Russia blames ‘software failure’ for misfired engines that shook ISS

NASA astronauts Robert Behnken (right) and Douglas Hurley at NASA’s Kennedy Space Center in Florida on May 23 as they prepare to be transported to Launch Complex 39A during a full dress rehearsal ahead of NASA’s SpaceX Demo-2 mission to the International Space Station. (Photo credit: NASA/Kim Shiflett)

Washington/Moscow, July 31 (IANS) Russian space agency Roscosmos has blamed a short-term software failure which led to erroneous engine firings by its Nauka Multipurpose Laboratory Module, docked with the International Space Station (ISS), shifting the ISS off its normal position.

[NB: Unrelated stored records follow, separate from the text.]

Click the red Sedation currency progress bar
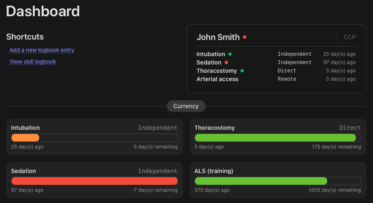The width and height of the screenshot is (373, 203). pos(94,181)
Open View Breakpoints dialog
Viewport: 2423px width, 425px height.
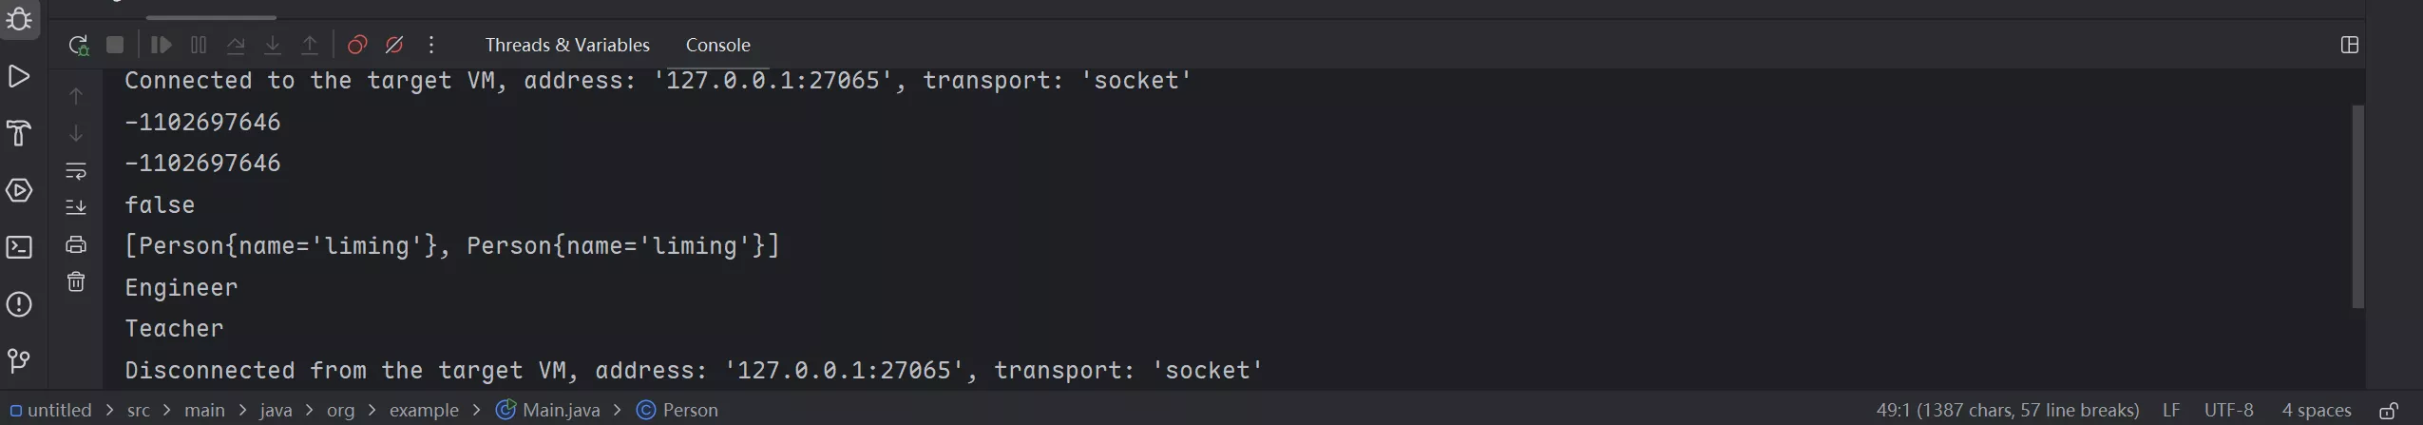click(357, 45)
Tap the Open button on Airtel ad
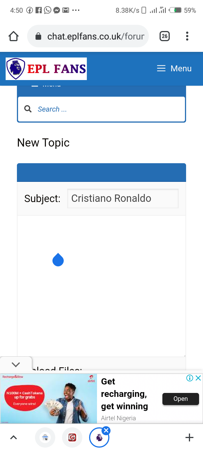The width and height of the screenshot is (203, 451). point(181,399)

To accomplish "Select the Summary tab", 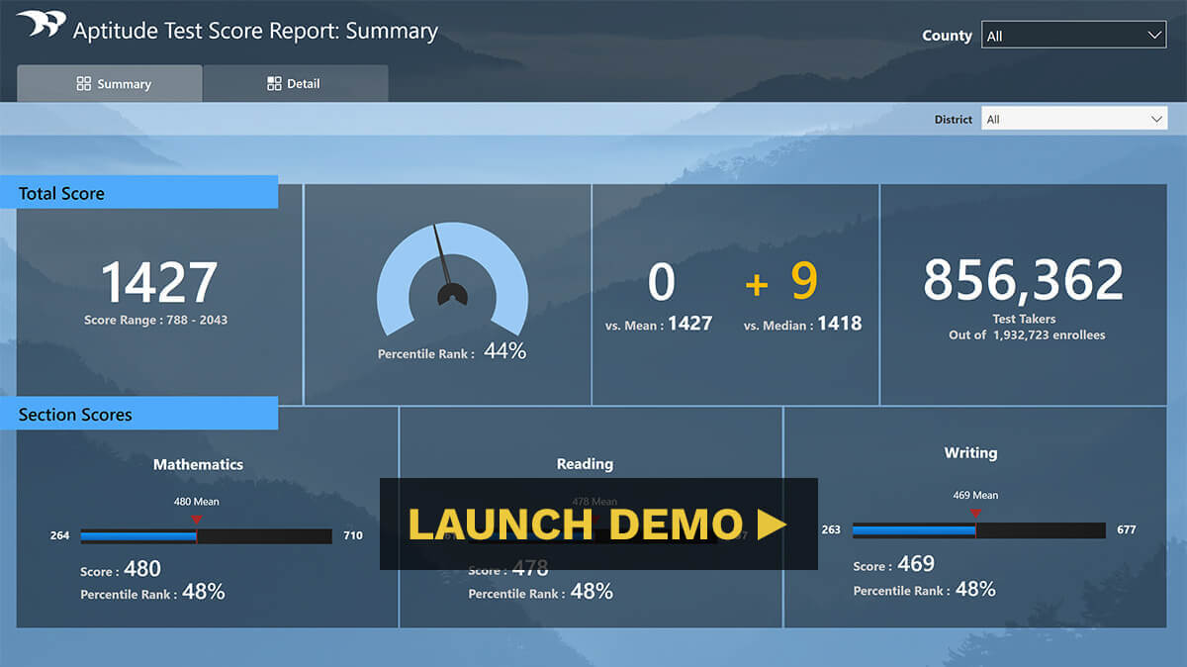I will [109, 83].
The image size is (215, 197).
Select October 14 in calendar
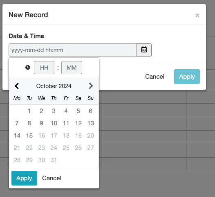tap(17, 136)

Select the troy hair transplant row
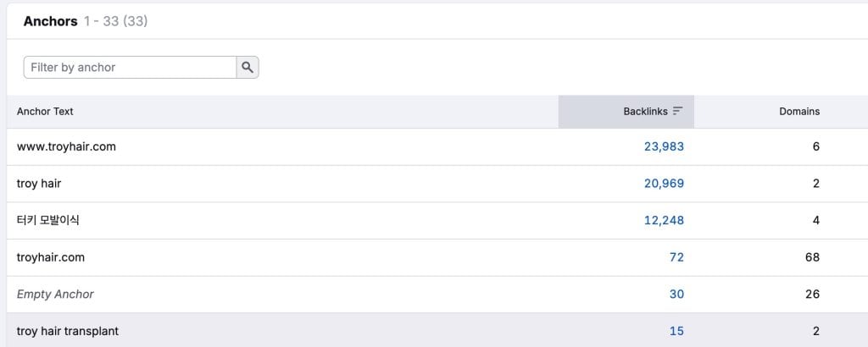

On Thursday, the Russian module’s thrusters unexpectedly fired hours after docking, causing the Nauka module to think it was supposed to back away from the ISS.

The space station was shoved 45 degrees off track once Nauka’s thrusters started unexpected firings.

“Due to a short-term software failure, a direct command was mistakenly implemented to turn on the module’s engines for withdrawal, which led to some modification of the orientation of the complex as a whole,” Vladimir Solovyov, the flight director of the space station’s Russian segment, said in a statement on Friday.

NASA had said it lost control of the station’s positioning minutes later, but it was repositioned back to normal.

According to Solovyov, during the final rendezvous, slight fluctuations were noticed, which were eliminated by the docking system.

“At the moment, the station is in its normal orientation, all the ISS and the multipurpose laboratory module systems are operating normally. A reliable internal power and command interface was created, as well as a power supply interface that connected the module to the station,” he added.

Nauka, which means ‘science’ in Russian, is a multipurpose module designed to carry cargo and humans to space.

The crew was now busy balancing the pressure in the Nauka module.

“This is a rather lengthy procedure, because the total volume of the module is about 70 cubic metres. The crew will open the hatches, enter the module, turn on the necessary means of purifying the atmosphere and begin normal regular work,” said Solovyov.